Segment Open

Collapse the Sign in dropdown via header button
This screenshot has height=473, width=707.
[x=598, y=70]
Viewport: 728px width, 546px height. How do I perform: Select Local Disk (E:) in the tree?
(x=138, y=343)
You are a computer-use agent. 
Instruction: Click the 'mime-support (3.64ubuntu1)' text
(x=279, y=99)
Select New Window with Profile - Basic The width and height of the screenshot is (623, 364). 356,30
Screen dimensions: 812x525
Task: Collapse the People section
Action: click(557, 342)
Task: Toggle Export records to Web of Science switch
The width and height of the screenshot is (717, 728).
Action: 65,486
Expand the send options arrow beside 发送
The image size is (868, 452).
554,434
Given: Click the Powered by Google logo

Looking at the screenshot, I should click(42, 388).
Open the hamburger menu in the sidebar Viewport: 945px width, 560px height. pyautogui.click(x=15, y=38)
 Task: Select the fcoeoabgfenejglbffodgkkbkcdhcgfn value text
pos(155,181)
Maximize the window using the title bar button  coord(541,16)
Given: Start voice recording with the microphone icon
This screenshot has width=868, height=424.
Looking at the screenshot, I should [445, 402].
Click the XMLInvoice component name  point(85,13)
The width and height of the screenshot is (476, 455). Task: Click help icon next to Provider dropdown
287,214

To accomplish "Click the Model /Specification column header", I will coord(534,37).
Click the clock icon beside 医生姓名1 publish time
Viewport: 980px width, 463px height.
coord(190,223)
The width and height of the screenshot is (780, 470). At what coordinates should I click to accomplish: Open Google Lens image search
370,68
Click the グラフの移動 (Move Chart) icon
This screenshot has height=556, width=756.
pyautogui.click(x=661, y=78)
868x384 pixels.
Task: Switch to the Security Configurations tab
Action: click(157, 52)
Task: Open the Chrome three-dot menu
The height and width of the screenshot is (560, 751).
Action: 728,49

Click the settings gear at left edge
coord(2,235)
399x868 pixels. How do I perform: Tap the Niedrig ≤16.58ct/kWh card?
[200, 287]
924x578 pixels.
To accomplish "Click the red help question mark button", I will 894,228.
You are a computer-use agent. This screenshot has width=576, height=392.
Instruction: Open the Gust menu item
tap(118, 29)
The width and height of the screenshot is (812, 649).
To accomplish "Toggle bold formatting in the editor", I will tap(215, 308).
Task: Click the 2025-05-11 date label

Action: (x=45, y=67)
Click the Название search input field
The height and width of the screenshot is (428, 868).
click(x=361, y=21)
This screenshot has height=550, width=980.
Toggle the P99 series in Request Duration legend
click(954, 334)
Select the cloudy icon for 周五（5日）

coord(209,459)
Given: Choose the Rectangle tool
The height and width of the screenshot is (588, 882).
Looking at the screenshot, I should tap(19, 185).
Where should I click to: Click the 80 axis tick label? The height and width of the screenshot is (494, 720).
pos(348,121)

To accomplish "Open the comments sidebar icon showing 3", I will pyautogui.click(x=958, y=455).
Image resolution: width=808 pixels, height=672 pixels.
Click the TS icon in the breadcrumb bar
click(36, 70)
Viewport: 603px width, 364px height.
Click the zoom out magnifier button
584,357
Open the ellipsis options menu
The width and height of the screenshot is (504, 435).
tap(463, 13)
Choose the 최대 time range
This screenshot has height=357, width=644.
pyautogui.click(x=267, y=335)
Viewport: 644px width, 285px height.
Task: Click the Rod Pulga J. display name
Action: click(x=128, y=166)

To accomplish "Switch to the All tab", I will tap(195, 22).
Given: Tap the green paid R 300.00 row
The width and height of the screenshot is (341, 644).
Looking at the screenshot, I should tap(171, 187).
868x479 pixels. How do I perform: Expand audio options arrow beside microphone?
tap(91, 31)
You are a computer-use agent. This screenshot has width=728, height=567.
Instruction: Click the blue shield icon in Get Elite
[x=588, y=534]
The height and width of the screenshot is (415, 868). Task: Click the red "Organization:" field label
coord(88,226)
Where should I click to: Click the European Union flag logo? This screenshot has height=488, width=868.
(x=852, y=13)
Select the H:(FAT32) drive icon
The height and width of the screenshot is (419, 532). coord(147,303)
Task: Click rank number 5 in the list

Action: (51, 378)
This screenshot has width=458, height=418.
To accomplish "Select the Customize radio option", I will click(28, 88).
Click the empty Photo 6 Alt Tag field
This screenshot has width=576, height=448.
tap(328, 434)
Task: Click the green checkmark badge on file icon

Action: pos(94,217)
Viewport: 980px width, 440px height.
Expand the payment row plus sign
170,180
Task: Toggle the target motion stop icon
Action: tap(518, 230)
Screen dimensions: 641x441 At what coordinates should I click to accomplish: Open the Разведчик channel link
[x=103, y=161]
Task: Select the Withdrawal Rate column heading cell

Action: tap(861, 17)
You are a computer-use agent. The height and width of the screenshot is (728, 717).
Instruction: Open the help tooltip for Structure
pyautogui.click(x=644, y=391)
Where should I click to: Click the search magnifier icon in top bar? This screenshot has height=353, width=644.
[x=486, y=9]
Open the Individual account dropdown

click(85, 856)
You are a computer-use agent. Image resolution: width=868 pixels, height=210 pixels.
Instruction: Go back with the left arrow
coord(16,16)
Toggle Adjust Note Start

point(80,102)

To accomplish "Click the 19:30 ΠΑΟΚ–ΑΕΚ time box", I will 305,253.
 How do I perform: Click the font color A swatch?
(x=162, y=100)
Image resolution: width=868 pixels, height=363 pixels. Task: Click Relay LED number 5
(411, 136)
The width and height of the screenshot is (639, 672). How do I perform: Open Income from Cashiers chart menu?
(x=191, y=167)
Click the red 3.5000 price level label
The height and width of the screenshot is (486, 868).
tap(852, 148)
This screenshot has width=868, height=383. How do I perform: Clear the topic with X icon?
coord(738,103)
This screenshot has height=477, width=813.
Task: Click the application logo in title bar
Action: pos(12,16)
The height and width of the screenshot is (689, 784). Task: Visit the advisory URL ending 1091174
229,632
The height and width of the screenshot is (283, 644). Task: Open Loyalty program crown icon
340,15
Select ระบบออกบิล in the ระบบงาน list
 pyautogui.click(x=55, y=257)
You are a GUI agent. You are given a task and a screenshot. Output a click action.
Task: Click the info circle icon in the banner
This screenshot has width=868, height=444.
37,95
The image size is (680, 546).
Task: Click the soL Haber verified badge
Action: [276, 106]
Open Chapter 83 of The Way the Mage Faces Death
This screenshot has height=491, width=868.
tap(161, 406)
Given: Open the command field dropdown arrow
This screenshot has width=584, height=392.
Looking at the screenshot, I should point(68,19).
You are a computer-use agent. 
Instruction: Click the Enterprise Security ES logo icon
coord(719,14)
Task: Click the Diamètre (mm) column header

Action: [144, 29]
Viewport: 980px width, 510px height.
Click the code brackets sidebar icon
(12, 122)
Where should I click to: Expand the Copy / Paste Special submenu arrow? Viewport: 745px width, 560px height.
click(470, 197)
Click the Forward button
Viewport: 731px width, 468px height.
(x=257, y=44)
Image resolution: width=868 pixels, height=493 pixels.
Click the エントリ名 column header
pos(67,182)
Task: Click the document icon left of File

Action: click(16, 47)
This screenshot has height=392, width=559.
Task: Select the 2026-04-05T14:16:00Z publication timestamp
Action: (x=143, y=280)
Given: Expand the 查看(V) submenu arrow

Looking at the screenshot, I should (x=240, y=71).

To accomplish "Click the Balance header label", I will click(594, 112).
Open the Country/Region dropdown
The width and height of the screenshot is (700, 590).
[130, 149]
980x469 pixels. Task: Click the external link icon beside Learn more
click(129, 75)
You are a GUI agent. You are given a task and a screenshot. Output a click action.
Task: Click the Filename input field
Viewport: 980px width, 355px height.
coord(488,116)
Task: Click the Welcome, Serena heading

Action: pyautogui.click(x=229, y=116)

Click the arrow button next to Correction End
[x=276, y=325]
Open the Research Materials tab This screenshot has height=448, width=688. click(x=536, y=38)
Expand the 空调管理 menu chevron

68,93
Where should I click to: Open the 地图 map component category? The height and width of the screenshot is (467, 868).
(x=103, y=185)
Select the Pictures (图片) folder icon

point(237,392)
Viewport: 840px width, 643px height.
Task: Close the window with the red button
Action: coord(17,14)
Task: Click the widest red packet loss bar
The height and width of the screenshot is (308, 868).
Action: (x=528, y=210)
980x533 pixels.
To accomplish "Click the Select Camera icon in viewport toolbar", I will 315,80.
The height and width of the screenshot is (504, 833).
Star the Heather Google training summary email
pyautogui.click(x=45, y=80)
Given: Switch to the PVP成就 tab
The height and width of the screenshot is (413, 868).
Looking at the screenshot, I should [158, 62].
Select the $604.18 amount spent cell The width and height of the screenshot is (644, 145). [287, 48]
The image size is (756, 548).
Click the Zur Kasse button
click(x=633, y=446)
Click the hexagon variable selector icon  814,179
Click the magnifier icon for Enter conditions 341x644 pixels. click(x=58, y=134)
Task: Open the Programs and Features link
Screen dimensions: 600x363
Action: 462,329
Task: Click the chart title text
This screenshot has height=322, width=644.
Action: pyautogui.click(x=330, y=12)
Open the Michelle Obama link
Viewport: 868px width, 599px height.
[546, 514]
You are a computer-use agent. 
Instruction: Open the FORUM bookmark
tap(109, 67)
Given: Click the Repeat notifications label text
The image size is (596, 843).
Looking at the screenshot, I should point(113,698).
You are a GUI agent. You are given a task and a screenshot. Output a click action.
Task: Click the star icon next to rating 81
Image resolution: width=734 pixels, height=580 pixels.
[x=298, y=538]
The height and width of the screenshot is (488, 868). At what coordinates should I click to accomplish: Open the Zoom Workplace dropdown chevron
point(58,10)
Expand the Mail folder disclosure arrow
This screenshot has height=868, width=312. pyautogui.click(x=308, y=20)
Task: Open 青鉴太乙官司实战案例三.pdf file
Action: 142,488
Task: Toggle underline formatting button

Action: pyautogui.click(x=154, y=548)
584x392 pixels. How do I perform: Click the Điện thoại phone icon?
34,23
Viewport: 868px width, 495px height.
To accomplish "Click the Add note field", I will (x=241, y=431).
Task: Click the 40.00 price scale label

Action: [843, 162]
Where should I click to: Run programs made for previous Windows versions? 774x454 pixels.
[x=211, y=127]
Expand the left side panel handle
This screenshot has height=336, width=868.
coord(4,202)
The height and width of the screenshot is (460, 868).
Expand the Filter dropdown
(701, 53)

Segment Closed

- PROBLEM REQUIREMENTS -
Report every line from the listing above where the string "Choose" can be found.

- EXPECTED OUTPUT -
Given: Choose the Rectangle tool
Choose the 최대 time range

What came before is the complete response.